▸ Les items
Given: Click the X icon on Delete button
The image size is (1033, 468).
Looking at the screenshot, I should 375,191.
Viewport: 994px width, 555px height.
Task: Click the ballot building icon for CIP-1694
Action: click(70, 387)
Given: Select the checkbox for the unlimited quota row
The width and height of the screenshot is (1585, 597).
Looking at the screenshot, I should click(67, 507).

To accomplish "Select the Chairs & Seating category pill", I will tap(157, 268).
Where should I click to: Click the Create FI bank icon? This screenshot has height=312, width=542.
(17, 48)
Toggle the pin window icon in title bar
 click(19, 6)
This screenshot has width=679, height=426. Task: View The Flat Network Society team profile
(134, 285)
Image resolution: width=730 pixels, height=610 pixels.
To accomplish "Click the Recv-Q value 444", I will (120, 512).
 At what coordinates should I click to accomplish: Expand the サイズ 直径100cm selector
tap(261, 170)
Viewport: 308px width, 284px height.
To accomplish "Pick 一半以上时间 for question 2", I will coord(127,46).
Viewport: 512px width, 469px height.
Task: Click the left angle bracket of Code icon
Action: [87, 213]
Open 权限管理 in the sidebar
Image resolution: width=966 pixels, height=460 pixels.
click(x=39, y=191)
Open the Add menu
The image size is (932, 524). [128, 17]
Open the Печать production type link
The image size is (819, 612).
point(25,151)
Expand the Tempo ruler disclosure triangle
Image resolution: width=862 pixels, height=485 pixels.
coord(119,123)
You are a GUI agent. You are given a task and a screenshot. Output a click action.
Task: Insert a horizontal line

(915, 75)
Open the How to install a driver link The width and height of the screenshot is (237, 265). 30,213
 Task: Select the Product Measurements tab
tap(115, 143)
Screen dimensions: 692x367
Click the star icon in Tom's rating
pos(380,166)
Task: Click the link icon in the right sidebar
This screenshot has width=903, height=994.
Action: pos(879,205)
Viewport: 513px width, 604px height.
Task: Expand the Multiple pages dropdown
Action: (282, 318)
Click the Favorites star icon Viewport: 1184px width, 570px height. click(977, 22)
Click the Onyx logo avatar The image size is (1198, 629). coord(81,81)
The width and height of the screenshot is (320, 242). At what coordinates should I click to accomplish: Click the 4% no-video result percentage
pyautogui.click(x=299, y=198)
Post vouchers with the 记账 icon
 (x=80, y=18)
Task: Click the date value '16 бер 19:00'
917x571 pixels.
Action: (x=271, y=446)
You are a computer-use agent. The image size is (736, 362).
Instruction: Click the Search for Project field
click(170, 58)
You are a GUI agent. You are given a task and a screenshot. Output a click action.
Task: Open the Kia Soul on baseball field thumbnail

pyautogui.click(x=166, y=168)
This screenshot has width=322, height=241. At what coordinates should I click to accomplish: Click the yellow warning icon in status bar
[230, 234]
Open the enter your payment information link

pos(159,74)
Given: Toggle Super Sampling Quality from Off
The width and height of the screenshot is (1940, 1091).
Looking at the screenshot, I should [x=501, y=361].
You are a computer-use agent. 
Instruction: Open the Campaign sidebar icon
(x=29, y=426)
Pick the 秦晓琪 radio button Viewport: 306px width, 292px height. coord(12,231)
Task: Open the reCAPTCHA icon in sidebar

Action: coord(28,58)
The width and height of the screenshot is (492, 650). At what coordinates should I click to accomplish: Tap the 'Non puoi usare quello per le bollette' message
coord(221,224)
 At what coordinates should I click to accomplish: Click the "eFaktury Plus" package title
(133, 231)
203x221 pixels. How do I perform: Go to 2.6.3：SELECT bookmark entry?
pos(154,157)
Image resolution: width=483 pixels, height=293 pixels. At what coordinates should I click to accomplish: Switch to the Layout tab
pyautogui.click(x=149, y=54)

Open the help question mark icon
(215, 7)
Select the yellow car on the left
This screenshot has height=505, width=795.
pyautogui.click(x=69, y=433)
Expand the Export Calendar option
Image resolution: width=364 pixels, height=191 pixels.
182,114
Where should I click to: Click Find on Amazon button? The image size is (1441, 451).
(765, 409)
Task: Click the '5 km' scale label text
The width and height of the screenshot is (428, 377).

▸ Consigne
Recopiez mot pour mot l'ensemble des items ci-dessus, du premier au dernier.

▸ Corrigé
Given: Click the X icon on Delete button
The image size is (1033, 468).
Looking at the screenshot, I should 375,191.
Viewport: 994px width, 555px height.
Task: Click the ballot building icon for CIP-1694
Action: click(70, 387)
Given: Select the checkbox for the unlimited quota row
The width and height of the screenshot is (1585, 597).
Looking at the screenshot, I should click(67, 507).

To accomplish "Select the Chairs & Seating category pill", I will tap(157, 268).
Where should I click to: Click the Create FI bank icon? This screenshot has height=312, width=542.
(17, 48)
Toggle the pin window icon in title bar
 click(19, 6)
This screenshot has width=679, height=426. Task: View The Flat Network Society team profile
(134, 285)
Image resolution: width=730 pixels, height=610 pixels.
To accomplish "Click the Recv-Q value 444", I will (120, 512).
 At what coordinates should I click to accomplish: Expand the サイズ 直径100cm selector
tap(261, 170)
Viewport: 308px width, 284px height.
To accomplish "Pick 一半以上时间 for question 2", I will coord(127,46).
Viewport: 512px width, 469px height.
Task: Click the left angle bracket of Code icon
Action: [87, 213]
Open 权限管理 in the sidebar
Image resolution: width=966 pixels, height=460 pixels.
click(x=39, y=191)
Open the Add menu
The image size is (932, 524). [128, 17]
Open the Печать production type link
The image size is (819, 612).
point(25,151)
Expand the Tempo ruler disclosure triangle
Image resolution: width=862 pixels, height=485 pixels.
coord(119,123)
You are a GUI agent. You are given a task and a screenshot. Output a click action.
Task: Insert a horizontal line

(915, 75)
Open the How to install a driver link The width and height of the screenshot is (237, 265). 30,213
 Task: Select the Product Measurements tab
tap(115, 143)
Screen dimensions: 692x367
Click the star icon in Tom's rating
pos(380,166)
Task: Click the link icon in the right sidebar
This screenshot has width=903, height=994.
Action: pos(879,205)
Viewport: 513px width, 604px height.
Task: Expand the Multiple pages dropdown
Action: (282, 318)
Click the Favorites star icon Viewport: 1184px width, 570px height. click(977, 22)
Click the Onyx logo avatar The image size is (1198, 629). coord(81,81)
The width and height of the screenshot is (320, 242). At what coordinates should I click to accomplish: Click the 4% no-video result percentage
pyautogui.click(x=299, y=198)
Post vouchers with the 记账 icon
 (x=80, y=18)
Task: Click the date value '16 бер 19:00'
917x571 pixels.
Action: (x=271, y=446)
You are a computer-use agent. The image size is (736, 362).
Instruction: Click the Search for Project field
click(170, 58)
You are a GUI agent. You are given a task and a screenshot. Output a click action.
Task: Open the Kia Soul on baseball field thumbnail

pyautogui.click(x=166, y=168)
This screenshot has width=322, height=241. At what coordinates should I click to accomplish: Click the yellow warning icon in status bar
[230, 234]
Open the enter your payment information link

pos(159,74)
Given: Toggle Super Sampling Quality from Off
The width and height of the screenshot is (1940, 1091).
Looking at the screenshot, I should [x=501, y=361].
You are a computer-use agent. 
Instruction: Open the Campaign sidebar icon
(x=29, y=426)
Pick the 秦晓琪 radio button Viewport: 306px width, 292px height. coord(12,231)
Task: Open the reCAPTCHA icon in sidebar

Action: coord(28,58)
The width and height of the screenshot is (492, 650). At what coordinates should I click to accomplish: Tap the 'Non puoi usare quello per le bollette' message
coord(221,224)
 At what coordinates should I click to accomplish: Click the "eFaktury Plus" package title
(133, 231)
203x221 pixels. How do I perform: Go to 2.6.3：SELECT bookmark entry?
pos(154,157)
Image resolution: width=483 pixels, height=293 pixels. At what coordinates should I click to accomplish: Switch to the Layout tab
pyautogui.click(x=149, y=54)

Open the help question mark icon
(215, 7)
Select the yellow car on the left
This screenshot has height=505, width=795.
pyautogui.click(x=69, y=433)
Expand the Export Calendar option
Image resolution: width=364 pixels, height=191 pixels.
182,114
Where should I click to: Click Find on Amazon button? The image size is (1441, 451).
(765, 409)
Task: Click the '5 km' scale label text
The width and height of the screenshot is (428, 377).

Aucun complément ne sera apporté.